The Story
Why it exists.
The beginning
Feelings comes from a house that treats perfume as object, not accident. Ramon Molvizar builds fragrances the way someone builds a monument, everything deliberate, nothing accidental. Guillaume Flavigny composed this one with an unusual goal: to capture the sensation of a feeling rather than a passion. Not the dramatic kind. The kind that arrives uninvited and sits down at the table like it belongs there. Bright feelings. The ones you don't perform. A father to a daughter, a person to a stranger on the street. The scent had to be sweet without apology, floral without fragility, and warm enough to feel like a second skin rather than a costume. It opens with an immediate brightness that feels almost startling in its honesty, as if someone turned on a lamp in a room you thought was empty.

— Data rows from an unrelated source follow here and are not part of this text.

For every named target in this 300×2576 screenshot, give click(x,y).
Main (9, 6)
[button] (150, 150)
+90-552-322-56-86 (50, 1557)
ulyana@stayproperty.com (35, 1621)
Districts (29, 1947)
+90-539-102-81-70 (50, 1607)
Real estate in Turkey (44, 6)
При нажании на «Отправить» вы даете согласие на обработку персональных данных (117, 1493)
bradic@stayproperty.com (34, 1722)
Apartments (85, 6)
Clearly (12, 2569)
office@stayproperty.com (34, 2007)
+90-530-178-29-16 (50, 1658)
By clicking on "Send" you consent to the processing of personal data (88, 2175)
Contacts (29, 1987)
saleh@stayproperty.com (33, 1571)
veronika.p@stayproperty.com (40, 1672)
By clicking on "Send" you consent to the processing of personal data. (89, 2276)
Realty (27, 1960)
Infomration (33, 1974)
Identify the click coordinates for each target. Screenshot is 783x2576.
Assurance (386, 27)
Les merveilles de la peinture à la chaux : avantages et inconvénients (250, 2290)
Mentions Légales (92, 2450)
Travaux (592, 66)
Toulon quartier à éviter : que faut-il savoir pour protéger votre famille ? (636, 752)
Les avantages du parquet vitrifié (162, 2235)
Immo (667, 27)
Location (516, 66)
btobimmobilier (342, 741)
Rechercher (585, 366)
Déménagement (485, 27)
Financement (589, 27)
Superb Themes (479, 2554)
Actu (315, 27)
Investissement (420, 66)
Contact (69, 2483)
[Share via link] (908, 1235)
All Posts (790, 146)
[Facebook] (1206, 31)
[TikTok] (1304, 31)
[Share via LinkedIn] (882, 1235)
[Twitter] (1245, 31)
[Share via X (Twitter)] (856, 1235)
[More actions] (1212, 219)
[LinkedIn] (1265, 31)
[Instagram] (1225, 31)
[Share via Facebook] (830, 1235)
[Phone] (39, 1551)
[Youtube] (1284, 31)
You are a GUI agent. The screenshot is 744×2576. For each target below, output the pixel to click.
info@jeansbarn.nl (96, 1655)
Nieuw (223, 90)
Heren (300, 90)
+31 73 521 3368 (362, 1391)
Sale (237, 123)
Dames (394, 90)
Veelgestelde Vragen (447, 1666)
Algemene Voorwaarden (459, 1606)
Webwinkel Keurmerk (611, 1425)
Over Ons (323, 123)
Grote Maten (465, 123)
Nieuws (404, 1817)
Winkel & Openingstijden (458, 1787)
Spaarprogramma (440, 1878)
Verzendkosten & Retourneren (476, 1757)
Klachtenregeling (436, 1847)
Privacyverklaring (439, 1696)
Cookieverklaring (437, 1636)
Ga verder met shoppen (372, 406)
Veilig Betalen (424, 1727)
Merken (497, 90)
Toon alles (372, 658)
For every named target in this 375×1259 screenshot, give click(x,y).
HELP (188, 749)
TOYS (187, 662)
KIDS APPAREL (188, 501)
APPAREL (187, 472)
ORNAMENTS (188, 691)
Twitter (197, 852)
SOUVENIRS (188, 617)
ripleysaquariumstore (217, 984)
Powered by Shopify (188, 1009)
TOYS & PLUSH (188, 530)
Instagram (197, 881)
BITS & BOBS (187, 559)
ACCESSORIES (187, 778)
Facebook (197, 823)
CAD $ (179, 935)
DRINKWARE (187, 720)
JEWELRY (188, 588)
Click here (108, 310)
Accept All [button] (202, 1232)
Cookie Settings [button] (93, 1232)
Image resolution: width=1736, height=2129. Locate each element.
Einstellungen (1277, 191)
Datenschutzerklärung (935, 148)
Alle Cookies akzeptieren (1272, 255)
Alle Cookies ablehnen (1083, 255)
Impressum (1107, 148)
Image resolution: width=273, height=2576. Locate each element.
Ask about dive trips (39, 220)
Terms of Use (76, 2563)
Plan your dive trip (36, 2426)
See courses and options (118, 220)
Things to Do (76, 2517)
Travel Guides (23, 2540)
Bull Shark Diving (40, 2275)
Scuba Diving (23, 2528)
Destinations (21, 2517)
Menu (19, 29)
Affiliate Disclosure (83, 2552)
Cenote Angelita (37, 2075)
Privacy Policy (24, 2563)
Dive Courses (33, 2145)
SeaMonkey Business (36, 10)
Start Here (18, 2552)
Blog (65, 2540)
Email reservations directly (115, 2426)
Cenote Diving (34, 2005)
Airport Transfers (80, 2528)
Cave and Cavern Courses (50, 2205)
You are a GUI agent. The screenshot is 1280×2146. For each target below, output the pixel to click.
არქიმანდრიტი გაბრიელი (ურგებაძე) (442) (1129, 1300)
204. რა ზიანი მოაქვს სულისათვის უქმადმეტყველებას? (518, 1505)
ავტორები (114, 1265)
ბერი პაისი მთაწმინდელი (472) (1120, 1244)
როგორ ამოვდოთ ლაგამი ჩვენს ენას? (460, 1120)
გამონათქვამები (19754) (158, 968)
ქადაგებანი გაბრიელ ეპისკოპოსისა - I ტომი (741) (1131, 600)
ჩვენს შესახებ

The real trick here is the osmanthus. Most florals move in one direction, toward innocence, toward air. Chinese osmanthus absolute moves sideways. It has an apricot-leather facet, a barely-there bitter fruit note that keeps the jasmine and tuberose from becoming predictable. Combined with the Indian tuberose, which carries a creamy, almost animalic richness that most Western audiences have been trained to either love or fear, the heart becomes the most honest part of the pyramid. It's not trying to smell expensive. It's trying to smell alive.
The evolution
The opening is all Italian bergamot and Tunisian neroli, sharp, bright, the kind of citrus that doesn't announce itself so much as arrive. Pink pepper grains the edges just enough to keep it from smelling like cleaning product. As the top notes soften, the jasmine absolute takes its place. Not the delicate stuff from a soap commercial. This is Egyptian jasmine absolute, heady, tropical, almost indolic in the way real jasmine flowers are. Tuberose joins and the composition shifts from pretty to present. The interplay between these two white florals creates something that feels lush and alive, a garden in full bloom rather than a single stem in a vase. The vanilla and tonka bean arrive in the drydown, and the real reason people keep reaching for this bottle shows up: warmth. The kind that lingers on fabric. That stays on skin past midnight.
Cultural impact
Feelings arrived at a moment when the fragrance industry was exploring warm, gender-neutral compositions that prioritized comfort and emotional resonance. Ramon Molvizar, with its signature opulent aesthetic and gold-accented identity, brought a particular vision to this space. The fragrance's embrace of sweetness, anchored by vanilla and tonka, found an audience looking for something that felt personal rather than performative. Its warm floral heart, centered on jasmine and tuberose, added distinctive character through osmanthus and African frankincense.